Myth 4: “Most Seniors Are Sick and Poor and Live in Nursing Homes”

An important lesson to learn about older Americans is that they are a uniquely diverse group. Their age group spans over forty years -more than two generations – and they have lived through a century (or more) that has arguably seen more change than any other in human history. An important key to building a positive working relationship with older clients is to recognize – as one should for patients of any age- the individuality of each person. It is true that over 50% of people over the age of 65 carry a diagnosis of at least one chronic disease, usually arthritis or hypertension, but possibly cardiovascular disease, diabetes, or others. Yet due to improved health styles and medical therapies, most elders enjoy a greater level of activity and abilities than similarly diagnosed people of earlier generations could achieve. Even among people who report total inability in at least one necessary daily activity or who report their own health as only fair, annual dental services are obtained at 60% of the rate expected for healthy, fully abled people. Most older patients can be expected to continue to seek dental services as they age, although their homecare may become more challenging through medication-reduced salivary flow or problems with visual acuity or manual dexterity.

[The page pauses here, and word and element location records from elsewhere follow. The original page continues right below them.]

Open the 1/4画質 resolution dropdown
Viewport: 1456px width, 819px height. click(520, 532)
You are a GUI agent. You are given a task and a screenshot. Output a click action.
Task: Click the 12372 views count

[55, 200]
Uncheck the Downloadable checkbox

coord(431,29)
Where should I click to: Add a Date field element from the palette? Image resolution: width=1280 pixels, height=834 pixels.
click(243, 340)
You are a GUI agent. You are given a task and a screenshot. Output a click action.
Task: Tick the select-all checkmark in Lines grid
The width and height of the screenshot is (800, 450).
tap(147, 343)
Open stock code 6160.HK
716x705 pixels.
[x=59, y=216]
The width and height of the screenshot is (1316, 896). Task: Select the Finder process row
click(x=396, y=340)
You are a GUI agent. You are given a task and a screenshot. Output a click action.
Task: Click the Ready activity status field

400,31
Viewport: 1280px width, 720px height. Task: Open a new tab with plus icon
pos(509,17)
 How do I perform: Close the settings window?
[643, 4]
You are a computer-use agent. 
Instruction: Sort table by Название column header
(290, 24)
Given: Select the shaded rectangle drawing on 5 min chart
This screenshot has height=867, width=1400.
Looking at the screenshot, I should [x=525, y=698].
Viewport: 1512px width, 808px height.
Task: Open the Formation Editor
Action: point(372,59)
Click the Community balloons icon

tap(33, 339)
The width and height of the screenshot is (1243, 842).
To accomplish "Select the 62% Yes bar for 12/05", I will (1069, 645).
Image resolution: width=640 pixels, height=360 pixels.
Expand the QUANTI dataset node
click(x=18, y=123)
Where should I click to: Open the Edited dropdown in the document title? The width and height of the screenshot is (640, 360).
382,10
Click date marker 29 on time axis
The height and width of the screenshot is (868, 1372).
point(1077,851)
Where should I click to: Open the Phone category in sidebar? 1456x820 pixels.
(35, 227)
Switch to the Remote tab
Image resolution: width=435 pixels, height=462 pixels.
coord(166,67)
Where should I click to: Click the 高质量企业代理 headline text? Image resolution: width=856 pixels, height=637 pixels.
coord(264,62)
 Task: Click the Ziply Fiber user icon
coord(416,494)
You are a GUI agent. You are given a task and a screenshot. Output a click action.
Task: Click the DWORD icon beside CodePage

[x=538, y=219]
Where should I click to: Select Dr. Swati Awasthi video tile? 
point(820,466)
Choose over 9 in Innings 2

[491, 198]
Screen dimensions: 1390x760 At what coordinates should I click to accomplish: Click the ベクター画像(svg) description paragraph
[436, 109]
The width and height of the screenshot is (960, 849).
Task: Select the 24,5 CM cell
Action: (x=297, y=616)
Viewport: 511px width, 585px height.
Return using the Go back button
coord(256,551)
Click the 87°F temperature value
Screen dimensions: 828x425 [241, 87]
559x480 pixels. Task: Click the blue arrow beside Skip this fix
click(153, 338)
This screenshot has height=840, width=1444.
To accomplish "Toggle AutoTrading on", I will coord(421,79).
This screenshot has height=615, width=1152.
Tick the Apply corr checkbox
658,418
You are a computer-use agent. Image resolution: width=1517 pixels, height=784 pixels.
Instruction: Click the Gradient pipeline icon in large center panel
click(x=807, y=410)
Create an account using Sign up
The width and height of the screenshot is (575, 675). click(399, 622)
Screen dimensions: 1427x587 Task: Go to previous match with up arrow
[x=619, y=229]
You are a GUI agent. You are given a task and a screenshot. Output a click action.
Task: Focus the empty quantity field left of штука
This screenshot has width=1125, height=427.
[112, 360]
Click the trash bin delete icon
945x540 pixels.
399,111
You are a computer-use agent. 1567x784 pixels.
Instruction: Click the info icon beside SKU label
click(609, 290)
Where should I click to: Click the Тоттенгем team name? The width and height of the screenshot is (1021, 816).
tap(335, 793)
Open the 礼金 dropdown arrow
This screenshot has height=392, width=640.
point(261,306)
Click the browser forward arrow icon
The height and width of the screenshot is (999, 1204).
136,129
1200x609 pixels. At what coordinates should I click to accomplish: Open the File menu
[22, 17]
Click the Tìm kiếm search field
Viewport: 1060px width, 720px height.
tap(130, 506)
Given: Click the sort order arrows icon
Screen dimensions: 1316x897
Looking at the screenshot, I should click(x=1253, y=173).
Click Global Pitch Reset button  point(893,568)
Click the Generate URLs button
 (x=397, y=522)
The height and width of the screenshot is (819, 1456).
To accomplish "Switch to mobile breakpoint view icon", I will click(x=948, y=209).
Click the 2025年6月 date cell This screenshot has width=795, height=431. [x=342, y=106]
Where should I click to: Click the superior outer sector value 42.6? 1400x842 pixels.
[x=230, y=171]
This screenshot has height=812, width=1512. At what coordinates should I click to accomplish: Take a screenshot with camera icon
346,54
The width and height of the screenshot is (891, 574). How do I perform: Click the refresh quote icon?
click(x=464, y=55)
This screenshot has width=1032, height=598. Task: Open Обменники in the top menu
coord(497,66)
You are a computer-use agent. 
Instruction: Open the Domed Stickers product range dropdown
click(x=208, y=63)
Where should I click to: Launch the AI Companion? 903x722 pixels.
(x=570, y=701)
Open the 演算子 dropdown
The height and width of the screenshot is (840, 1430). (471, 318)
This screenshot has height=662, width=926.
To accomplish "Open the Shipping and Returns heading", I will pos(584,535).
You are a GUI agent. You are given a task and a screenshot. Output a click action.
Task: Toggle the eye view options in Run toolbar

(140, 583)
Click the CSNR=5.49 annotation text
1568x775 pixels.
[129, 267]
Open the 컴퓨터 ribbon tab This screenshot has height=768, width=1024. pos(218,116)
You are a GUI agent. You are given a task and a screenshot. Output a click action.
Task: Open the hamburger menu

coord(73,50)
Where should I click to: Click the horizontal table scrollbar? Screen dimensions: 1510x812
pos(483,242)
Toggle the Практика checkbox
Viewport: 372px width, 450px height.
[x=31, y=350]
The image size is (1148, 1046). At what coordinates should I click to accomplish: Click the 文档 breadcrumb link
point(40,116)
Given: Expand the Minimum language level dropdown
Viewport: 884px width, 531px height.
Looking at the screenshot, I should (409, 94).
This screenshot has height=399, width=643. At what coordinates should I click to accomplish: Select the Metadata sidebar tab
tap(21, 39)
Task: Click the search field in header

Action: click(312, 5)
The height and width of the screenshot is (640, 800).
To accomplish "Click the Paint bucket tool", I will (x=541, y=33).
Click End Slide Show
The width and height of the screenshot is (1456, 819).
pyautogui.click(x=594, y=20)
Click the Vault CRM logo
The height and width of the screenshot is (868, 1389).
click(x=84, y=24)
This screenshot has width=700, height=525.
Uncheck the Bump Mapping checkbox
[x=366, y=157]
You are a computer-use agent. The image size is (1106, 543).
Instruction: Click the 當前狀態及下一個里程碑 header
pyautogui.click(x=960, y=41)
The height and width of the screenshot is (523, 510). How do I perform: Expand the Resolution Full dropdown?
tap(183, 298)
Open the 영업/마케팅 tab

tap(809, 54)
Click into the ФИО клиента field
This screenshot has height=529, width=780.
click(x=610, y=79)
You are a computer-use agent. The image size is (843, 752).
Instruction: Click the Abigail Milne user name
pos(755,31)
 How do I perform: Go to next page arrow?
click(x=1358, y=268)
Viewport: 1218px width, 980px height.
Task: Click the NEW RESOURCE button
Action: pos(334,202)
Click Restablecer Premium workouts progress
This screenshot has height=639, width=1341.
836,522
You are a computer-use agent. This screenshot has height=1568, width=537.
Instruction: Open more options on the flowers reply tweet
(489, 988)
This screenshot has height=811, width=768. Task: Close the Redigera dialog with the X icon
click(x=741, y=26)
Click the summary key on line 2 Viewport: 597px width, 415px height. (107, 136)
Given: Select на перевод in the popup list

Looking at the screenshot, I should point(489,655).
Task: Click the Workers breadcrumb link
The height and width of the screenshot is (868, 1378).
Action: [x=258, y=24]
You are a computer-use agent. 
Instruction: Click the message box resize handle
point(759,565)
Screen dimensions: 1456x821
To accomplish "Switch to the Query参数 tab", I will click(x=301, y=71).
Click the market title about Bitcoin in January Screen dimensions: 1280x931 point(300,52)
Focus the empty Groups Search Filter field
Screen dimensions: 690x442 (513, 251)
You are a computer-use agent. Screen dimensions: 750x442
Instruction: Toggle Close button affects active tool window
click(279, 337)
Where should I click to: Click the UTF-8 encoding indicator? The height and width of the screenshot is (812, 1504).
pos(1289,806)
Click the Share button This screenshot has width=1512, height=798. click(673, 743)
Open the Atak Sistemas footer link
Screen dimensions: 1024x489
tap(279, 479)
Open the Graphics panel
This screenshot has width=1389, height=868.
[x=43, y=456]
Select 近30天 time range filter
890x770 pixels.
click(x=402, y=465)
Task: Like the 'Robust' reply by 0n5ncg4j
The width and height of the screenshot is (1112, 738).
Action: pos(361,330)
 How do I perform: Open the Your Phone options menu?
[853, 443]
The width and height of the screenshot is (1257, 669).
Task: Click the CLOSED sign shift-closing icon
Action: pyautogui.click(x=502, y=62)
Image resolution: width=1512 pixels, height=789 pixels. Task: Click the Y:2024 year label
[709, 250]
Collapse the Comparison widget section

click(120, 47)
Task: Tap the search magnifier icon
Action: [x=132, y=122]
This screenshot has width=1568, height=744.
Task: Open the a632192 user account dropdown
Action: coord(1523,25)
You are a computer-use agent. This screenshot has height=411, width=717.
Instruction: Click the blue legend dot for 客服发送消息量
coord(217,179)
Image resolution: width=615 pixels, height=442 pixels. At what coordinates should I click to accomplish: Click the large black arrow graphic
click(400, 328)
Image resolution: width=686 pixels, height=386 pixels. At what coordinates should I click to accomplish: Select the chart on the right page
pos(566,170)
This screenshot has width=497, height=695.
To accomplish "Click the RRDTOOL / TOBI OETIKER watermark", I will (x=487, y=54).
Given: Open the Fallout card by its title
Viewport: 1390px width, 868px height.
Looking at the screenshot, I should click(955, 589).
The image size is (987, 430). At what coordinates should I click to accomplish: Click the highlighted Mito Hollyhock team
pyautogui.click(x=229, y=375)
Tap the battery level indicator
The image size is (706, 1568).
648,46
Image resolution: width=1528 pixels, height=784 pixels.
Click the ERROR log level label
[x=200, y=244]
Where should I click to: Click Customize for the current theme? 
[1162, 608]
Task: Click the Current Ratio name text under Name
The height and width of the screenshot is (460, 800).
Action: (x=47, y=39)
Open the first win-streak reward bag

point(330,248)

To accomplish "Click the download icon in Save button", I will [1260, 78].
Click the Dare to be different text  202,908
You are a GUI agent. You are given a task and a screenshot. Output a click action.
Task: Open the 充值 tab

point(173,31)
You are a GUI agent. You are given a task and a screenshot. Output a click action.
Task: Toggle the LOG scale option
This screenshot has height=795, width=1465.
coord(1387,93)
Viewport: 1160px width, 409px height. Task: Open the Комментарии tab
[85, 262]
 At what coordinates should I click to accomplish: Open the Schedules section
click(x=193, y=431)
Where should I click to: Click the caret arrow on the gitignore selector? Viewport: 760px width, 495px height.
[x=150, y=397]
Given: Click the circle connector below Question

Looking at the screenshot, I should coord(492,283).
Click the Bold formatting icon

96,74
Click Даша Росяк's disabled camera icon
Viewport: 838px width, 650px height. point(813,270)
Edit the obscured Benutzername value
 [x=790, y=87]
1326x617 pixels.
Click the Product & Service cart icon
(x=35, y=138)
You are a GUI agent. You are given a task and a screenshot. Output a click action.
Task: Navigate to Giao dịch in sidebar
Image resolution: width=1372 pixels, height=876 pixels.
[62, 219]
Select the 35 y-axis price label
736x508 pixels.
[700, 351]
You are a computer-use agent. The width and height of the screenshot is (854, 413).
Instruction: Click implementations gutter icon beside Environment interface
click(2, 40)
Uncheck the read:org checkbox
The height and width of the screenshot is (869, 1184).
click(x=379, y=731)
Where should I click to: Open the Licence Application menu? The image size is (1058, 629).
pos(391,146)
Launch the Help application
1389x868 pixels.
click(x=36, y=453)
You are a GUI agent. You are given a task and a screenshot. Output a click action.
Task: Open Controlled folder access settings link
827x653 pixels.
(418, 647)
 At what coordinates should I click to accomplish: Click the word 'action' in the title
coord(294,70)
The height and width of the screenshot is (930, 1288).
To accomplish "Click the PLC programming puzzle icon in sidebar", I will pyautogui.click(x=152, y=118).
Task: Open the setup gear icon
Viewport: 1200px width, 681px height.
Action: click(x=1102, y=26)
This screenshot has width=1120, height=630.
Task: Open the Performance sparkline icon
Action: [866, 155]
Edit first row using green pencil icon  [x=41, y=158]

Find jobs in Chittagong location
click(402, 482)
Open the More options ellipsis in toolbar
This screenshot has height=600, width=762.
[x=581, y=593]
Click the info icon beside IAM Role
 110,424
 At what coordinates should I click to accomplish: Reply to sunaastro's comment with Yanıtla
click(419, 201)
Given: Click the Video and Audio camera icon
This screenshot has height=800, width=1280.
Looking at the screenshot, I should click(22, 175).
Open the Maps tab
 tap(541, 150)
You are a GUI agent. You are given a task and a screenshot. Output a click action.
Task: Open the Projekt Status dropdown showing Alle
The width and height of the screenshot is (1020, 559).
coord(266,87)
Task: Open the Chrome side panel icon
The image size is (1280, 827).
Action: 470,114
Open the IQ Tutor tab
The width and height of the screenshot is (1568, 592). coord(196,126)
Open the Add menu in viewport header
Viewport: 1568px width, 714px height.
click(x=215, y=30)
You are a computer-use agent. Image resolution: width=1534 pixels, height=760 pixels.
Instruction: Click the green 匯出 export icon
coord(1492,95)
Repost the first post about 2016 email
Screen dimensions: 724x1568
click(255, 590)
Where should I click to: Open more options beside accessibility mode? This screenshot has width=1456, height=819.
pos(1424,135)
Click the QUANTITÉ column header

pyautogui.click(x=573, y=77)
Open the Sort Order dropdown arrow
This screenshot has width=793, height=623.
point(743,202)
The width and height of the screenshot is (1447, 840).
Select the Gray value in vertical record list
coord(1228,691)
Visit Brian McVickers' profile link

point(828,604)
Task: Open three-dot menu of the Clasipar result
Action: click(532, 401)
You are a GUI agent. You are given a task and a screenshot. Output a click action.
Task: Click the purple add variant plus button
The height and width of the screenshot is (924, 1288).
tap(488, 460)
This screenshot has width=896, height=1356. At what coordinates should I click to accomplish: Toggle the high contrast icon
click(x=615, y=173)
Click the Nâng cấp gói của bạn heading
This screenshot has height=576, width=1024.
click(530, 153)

It is true that several million elders live near to or below the poverty level, and there are populations of elders (notably, single females and minorities of either gender) who suffer from poverty to a greater extent than most. The impoverished state is more concerning for older people because most have finite or diminishing resources and growing health costs. But over 70% of the discretionary spending in America is done by those over age 50. Dental professionals should avoid drawing conclusions about the importance that an older client will place on costs related to dental care; only the patient can determine that. Less than one and a half million elders (under 4%of all people over the age of 65) reside in nursing homes. The number is less than one-half percent of those aged 65-74, 6% of 75-84, and about13% of those aged 85 and older. In addition, for each person residing in a nursing home, there are two to three equivalently disabled persons residing in the community through the help of relatives, friends, and public and private services. However, as described above, a lifetime habit of regular dental care does not disappear with advancing age. Community-dwelling seniors continue to obtain dental services despite frailty.

The trend of seniors keeping their teeth longer is expected to increase, and the number of seniors is expected to keep growing as the “Baby Boomers” begin to cross the threshold out of middle age. Dentistry for older adults will increasingly become focused on prevention, restoration, and maintenance, rather than on replacement.